**AUSGANGSTEXT:**
------------------------------------

Strom und Energie für Bonn
Erdöl im Überblick
Erdöl ist ein aus abgelagerter Biomasse entstandener fossiler Energieträger, der seine Bedeutung heute in der Stromerzeugung, der Erzeugung von Treibstoff und in der chemischen Industrie findet. Bereits vor über 10.000 Jahren entdeckten die Menschen Erdöl, die Förderung von Erdöllagerstätten begann aber erst im 19. Jahrhundert. Damals wurde es hauptsächlich zur Herstellung von Lampenbrennstoff, nach der Erfindung des Automobils als Treibstoff verwendet.Zukunft der Erdölnutzung
Wie groß die Weltreserven von Erdöl sind, variiert nach verschiedenen Quellen. Die Angaben schwanken zwischen 1100 Milliarden bis 3 Billionen Barrel. Kritiker sagen jedoch, dass diese Zahlen häufig aus politischen Gründen gefälscht werden. Einige Länder melden trotz einer starken Förderung auch jedes Jahr dieselben Zahlen. Voraussichtlich werden die Erdölreserven auf der Welt noch etwa 50 Jahre den Verbrauch decken können. Allerdings ist dies im Falle des Erdöls im Gegensatz zu anderen fossilen Energieträgern eine Voraussage, die schon mehrmals getroffen wurde, doch nie eintraf. Dieses Phänomen wird Erdölkonstante genannt. Niemand kann also wirklich sagen, wie viel Erdöl überhaupt existiert und wie lange es noch reichen wird. Alles was man mit Sicherheit weiß, ist das Erdöl zwar auch konstant reproduziert wird, die Fördermenge diese Reproduktion jedoch um ein vielfaches übersteigt. Wenn auch vielleicht nicht in 50 Jahren, so werden die Erdölreserven doch in absehbarer Zeit verbraucht sein.Auf die Stromproduktion wird dies weniger Auswirkungen haben als die Ausbeutung anderer Energiequellen, denn Erdöl macht heute nur noch einen kleinen Teil der Stromerzeuger aus. Für die Treibstoffproduktion allerdings sind Auswirkungen schon heute in Form von immer weiter steigenden Benzinpreisen deutlich, auch wenn diese größtenteils auf politische Entwicklungen zurückzuführen sind.

------------------------------------

**AUFGABE:**
Beantworten Sie drei Fragen zum Text über Erdöl oben:
1. In welchem Jahrhundert begann die Förderung von Erdöllagerstätten?
2. Zwischen welchen Werten schwanken die Angaben zu den Weltreserven von Erdöl?
3. Wie heißt das Phänomen, dass die Voraussage von etwa 50 Jahren schon mehrmals getroffen wurde, aber nie eintraf?

**GEZEIGTES MATERIAL:**

------------------------------------

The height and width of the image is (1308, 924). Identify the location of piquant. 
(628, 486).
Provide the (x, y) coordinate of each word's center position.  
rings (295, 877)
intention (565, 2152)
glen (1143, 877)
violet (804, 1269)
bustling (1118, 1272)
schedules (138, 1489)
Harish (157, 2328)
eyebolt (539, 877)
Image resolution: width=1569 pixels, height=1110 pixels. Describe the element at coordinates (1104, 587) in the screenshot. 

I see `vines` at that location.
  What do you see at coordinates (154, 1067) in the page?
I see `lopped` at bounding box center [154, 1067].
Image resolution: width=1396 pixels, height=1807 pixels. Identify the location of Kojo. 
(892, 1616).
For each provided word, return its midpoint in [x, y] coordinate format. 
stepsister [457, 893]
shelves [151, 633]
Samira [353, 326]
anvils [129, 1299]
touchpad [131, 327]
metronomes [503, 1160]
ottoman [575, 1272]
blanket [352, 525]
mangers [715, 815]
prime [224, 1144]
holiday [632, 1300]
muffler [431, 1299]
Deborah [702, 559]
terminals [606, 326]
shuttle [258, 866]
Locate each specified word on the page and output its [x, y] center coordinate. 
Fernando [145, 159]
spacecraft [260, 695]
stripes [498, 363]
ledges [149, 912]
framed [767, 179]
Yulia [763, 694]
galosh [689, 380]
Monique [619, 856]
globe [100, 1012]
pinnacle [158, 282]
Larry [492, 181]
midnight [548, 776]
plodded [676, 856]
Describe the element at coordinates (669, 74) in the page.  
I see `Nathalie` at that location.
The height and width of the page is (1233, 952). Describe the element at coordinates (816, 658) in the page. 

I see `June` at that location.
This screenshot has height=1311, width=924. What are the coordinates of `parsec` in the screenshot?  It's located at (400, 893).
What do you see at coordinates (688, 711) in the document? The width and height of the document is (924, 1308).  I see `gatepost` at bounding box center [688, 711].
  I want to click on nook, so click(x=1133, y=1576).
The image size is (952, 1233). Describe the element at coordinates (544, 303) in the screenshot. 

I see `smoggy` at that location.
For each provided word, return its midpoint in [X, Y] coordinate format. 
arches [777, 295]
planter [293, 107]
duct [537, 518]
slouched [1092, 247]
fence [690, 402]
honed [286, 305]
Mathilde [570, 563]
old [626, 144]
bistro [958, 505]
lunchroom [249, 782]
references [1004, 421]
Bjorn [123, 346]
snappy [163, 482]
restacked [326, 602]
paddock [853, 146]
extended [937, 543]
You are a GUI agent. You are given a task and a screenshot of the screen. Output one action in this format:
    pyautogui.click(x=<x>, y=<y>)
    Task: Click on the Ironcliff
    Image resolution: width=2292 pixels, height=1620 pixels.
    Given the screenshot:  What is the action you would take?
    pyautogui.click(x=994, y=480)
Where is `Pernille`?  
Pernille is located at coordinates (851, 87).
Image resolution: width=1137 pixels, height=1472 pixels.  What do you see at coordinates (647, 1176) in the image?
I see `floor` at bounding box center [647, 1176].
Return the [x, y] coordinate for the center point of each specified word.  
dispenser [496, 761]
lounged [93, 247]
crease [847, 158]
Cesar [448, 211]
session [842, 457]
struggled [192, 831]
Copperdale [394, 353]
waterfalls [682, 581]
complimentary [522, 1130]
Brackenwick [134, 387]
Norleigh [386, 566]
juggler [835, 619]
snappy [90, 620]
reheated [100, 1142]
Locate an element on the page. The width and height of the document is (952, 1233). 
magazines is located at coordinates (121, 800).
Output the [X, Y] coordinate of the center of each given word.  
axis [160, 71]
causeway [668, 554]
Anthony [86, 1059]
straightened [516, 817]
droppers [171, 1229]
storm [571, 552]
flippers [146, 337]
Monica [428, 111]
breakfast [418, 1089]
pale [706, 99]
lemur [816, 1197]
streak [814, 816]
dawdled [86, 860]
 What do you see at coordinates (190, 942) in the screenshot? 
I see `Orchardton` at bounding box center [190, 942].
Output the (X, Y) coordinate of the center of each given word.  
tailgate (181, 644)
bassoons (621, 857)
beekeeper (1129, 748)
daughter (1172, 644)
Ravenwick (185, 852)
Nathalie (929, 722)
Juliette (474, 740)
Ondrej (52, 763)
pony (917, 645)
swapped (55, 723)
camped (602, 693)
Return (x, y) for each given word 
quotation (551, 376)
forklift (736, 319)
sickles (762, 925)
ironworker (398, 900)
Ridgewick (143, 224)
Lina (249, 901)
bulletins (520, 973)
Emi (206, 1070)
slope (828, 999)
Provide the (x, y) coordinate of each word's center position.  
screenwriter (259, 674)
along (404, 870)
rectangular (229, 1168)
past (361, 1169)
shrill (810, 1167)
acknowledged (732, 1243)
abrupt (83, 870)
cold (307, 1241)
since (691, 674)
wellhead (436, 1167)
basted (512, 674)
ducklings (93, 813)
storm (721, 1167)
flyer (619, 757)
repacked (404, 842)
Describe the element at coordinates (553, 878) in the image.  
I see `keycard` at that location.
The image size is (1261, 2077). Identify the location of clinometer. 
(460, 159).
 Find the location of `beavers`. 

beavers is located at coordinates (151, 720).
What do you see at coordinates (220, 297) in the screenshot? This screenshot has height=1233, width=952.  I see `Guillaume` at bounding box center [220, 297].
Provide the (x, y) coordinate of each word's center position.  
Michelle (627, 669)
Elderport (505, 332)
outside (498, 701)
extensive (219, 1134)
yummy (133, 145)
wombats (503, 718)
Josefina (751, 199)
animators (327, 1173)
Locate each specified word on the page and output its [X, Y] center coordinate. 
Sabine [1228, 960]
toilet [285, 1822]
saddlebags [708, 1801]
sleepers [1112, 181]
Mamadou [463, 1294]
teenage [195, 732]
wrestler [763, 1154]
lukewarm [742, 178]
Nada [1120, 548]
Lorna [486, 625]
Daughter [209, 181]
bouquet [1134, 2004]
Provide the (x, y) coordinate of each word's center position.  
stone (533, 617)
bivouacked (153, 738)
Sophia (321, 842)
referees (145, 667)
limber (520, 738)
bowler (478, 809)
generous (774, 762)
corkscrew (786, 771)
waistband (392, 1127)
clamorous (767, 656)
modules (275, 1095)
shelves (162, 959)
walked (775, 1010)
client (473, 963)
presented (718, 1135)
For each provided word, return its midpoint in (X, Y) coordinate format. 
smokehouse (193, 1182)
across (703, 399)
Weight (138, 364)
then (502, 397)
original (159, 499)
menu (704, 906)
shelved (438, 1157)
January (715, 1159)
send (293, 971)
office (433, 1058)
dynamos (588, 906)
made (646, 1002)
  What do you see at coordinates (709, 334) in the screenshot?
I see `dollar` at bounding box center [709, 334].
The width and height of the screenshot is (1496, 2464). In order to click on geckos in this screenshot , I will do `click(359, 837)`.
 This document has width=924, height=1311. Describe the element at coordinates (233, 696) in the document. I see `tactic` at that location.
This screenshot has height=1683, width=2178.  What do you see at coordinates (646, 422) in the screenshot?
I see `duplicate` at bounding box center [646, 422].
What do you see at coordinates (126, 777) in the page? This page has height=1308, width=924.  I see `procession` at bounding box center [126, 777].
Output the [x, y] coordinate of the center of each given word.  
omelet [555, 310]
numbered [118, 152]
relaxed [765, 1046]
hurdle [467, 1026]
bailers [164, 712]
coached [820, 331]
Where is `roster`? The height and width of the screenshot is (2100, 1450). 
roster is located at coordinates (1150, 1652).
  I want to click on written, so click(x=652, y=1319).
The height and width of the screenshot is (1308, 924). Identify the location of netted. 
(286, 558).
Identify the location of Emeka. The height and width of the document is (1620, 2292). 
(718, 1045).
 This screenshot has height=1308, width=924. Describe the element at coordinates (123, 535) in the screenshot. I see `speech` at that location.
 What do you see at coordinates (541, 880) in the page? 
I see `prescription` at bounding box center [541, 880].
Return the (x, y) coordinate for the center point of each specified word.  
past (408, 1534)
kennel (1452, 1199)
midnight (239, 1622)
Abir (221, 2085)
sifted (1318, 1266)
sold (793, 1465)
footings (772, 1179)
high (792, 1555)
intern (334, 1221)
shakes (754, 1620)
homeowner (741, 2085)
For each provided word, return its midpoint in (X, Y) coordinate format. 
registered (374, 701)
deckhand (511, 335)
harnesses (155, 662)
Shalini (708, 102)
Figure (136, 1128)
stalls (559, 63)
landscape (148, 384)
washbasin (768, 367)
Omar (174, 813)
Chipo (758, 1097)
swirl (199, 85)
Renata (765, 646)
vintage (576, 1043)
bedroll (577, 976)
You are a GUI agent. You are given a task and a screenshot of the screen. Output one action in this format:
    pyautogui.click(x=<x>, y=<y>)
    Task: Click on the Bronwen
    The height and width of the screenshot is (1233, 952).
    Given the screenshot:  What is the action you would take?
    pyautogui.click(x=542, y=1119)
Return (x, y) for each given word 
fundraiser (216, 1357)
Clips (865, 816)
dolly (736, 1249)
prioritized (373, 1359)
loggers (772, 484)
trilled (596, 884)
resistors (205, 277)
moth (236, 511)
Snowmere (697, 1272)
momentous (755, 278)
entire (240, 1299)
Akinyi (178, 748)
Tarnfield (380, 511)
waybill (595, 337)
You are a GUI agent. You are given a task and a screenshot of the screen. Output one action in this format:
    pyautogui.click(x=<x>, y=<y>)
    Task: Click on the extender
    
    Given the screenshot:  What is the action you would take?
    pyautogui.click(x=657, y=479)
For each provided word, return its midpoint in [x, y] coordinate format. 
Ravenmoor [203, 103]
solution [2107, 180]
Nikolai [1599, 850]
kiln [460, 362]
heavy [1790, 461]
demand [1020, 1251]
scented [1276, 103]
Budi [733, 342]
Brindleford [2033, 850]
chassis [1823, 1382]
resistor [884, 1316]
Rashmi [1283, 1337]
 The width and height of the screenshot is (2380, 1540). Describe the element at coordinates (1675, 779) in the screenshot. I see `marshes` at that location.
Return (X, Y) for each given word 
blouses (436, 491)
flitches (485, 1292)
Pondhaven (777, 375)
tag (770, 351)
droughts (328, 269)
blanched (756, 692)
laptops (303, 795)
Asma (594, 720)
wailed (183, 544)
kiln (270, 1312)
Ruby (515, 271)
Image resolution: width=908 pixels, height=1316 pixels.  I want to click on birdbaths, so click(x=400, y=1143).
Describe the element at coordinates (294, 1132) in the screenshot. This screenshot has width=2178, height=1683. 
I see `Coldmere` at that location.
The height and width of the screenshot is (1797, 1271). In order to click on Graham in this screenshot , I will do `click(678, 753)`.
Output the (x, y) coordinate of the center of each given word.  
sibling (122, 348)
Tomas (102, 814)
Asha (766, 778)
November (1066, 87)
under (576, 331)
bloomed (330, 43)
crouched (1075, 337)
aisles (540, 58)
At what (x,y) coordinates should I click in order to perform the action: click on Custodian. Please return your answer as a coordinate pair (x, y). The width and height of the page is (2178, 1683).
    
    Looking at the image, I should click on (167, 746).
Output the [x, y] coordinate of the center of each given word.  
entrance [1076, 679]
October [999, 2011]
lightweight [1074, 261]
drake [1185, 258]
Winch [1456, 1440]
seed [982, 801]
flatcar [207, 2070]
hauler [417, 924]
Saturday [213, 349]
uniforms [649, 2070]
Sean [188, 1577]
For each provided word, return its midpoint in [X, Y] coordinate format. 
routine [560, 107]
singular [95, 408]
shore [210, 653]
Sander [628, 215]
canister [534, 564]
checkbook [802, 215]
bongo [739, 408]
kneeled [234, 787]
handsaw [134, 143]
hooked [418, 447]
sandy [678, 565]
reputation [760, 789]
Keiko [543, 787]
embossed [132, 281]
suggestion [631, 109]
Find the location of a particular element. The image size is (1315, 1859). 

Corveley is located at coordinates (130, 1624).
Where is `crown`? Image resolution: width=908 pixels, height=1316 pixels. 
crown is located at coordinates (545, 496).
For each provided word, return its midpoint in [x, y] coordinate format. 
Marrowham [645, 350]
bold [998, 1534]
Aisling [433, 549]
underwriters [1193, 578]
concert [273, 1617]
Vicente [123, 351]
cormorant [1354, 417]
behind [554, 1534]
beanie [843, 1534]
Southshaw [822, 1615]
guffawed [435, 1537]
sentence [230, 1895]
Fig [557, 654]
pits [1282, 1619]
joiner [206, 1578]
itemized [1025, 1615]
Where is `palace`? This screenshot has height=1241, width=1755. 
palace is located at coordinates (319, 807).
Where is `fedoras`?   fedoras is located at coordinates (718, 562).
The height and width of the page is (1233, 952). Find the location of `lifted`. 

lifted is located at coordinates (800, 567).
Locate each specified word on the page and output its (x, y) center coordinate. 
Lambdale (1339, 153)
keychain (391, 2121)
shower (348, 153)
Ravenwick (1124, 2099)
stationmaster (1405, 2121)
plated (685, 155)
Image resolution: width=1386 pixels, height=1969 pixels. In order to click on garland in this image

------------------------------------

**LÖSUNG:**
1. Im 19. Jahrhundert.
2. Zwischen 1100 Milliarden und 3 Billionen Barrel.
3. Erdölkonstante.